Hi, I hope I am in the right forum?!!
I had a rather significant event in life 3 years ago where my house burnt down from a lightning strike. The reason for explaining this is that I had a CCTV system prior to this that was replaced by the insurers at the time. Unfortunately, like with many of these situations it was not smoothly managed and the builder asked the electrician rewiring the house to fit the wires as he had not found a dedicated CCTV expert early enough to do the work. As such, the 'non-expert' electrician fitted the wrong Coax cable and a 'poor quality' power cable to the cameras. The security company accepted the job, and they came in and installed the 4 PTZ HD cameras using the cabling that had been supplied (it was a timing issue as first fix had to be completed and second fix was finished by the time the security company were available).
The problem though was that when the poor quality cable was connected there was no video at all (literally even on a 10m cable there was no video returned). So the builder then subsequently ran the correct coax cable (as directed by the security company). When this was completed everything worked apart from one camera on the longest run (which is roughly 30m) which never responded well to the PTZ commands (by that I mean it only responded to every 2nd or 3rd command and very often would start to spin with no easy way to stop it). I essentially had to accept this situation as I had bigger arguments at the time, and I felt somewhat sorry for the security company as they inherited the problem (even though they accepted the job ... but they accepted it to try and help rather than any other reason). They did test the camera with a separate coax cable run outside to the camera at the time and it worked without a problem. They also went exploring for interference with the coax and found nothing. Also to add, 2 of the camera coax cables run together for the bulk of their journey, with the troublesome cable running a further 7m but there are no electrical cables anywhere near where the 7m of cable is ... the one camera works without a problem suggesting that interference is not the main cause?
Recently though (about 2 months ago) 3 of the cameras stopped working (including the troublesome one). Basically they kept rebooting and at night were particularly bad. After a significant amount of research, I realised that it was probably a voltage drop issue over the dodgy power cable that was still there. And again after research of solutions I found that the best answer was to push 24V through the power cables and then convert whatever voltage is at the other end into 12V, so each camera receives it's full voltage. This has largely worked, as I and a friend did this yesterday and the cameras are all working seemingly as they did previously ... apart from the original troublesome one that if anything is even less responsive now than before.
I was hoping that some wise expert on the forum might know what is causing this and have a simple solution? As a non-expert I thought that possibly the UTC PTZ commands were degrading as well and that a booster (if one exists) might solve this? Otherwise, I wondered whether even the 24V is insufficient to be converted to the 12V at the other end?
I have a HikVision DVR with 8 BNC channels and 2 IP channels (the 2 IP channels are full).
There are 4 external PTZ HD cameras as I have described (I am not actually sure the manufacturer as they are not HikVision).

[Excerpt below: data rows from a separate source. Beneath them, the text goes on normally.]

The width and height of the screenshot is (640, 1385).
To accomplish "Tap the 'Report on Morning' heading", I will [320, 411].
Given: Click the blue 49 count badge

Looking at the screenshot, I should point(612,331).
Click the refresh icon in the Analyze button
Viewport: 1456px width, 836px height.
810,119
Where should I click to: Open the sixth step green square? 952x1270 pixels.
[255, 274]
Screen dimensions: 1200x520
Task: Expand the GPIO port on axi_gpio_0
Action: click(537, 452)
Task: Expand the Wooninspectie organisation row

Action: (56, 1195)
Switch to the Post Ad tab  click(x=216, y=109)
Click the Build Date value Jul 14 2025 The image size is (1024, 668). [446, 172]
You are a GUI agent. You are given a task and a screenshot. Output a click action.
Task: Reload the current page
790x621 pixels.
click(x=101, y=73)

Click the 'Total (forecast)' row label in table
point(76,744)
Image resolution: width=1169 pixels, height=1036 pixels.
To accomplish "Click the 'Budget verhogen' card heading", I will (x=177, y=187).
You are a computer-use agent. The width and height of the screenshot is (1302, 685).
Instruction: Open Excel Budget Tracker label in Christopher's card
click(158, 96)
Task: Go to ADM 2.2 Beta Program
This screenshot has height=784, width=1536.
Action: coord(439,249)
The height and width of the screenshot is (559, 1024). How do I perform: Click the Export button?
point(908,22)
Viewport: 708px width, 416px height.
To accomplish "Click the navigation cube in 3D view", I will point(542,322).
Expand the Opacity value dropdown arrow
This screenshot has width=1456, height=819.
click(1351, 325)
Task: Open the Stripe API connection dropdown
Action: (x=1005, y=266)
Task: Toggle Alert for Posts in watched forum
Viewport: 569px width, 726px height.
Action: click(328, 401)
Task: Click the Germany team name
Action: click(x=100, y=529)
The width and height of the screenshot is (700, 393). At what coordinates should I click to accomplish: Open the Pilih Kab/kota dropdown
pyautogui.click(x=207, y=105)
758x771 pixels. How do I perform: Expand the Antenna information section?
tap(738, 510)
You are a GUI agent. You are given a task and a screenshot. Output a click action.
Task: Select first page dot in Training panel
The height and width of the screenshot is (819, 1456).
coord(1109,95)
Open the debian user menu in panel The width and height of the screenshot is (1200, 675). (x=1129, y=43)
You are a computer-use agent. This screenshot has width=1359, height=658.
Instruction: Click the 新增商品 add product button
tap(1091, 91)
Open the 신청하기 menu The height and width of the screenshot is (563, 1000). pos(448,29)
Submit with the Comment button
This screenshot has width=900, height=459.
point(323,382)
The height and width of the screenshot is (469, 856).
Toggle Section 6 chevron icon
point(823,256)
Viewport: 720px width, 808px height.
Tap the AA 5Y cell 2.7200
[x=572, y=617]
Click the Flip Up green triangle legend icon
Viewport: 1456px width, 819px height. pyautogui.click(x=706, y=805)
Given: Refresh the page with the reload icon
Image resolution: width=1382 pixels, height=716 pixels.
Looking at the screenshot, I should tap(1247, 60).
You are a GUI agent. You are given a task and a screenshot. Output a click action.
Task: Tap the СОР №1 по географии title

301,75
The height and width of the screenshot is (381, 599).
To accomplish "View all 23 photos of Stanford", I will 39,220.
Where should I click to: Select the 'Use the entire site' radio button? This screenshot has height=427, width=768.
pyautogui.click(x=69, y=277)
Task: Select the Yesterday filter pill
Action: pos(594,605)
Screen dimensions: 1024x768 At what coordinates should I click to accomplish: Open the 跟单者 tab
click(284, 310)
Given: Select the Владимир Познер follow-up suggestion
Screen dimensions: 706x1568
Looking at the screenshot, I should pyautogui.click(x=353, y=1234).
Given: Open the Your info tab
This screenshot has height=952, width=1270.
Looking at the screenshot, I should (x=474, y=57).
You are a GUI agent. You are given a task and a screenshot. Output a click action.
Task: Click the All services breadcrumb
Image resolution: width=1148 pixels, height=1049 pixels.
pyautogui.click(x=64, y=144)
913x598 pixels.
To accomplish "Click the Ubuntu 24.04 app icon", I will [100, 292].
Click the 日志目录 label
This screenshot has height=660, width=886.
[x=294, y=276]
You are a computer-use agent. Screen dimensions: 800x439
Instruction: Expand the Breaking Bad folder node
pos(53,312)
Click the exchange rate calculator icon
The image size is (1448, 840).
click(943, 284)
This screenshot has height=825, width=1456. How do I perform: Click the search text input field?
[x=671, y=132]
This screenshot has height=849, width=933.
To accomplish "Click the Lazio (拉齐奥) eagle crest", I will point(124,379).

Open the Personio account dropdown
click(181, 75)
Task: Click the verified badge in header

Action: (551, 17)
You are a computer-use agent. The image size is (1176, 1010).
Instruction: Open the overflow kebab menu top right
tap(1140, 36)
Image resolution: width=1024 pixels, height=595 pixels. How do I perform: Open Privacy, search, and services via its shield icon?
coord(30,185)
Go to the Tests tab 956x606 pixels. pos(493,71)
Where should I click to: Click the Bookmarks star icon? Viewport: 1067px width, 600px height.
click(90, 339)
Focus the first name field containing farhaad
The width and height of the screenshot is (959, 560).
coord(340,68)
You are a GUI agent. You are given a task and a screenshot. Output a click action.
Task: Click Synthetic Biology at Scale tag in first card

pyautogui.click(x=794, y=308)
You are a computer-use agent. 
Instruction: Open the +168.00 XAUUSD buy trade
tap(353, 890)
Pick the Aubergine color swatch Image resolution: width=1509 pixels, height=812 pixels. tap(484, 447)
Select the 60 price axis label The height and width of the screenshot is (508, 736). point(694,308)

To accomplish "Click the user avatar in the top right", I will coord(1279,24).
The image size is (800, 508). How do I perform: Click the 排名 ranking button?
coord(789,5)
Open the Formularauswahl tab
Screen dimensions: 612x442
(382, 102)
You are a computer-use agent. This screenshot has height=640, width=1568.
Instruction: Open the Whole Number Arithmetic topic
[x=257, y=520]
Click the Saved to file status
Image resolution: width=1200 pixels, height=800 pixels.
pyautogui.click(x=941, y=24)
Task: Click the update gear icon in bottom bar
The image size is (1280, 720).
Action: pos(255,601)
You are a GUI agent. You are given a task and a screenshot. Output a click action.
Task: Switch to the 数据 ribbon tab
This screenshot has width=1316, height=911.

The original cables were the Swann CCTV cables which were power/Video/control all joined together... I also wondered whether I try to use the control cable with the power cable to increase the size of the cable for power (not yet tried this in part as I will have to solder on a ladder as these cables have been cut back)?
The new Coax cable I don't know what make it is, but it has worked well and was a much thicker and better insulated cable than the Swann equivalent.
Any help will be gratefully received!!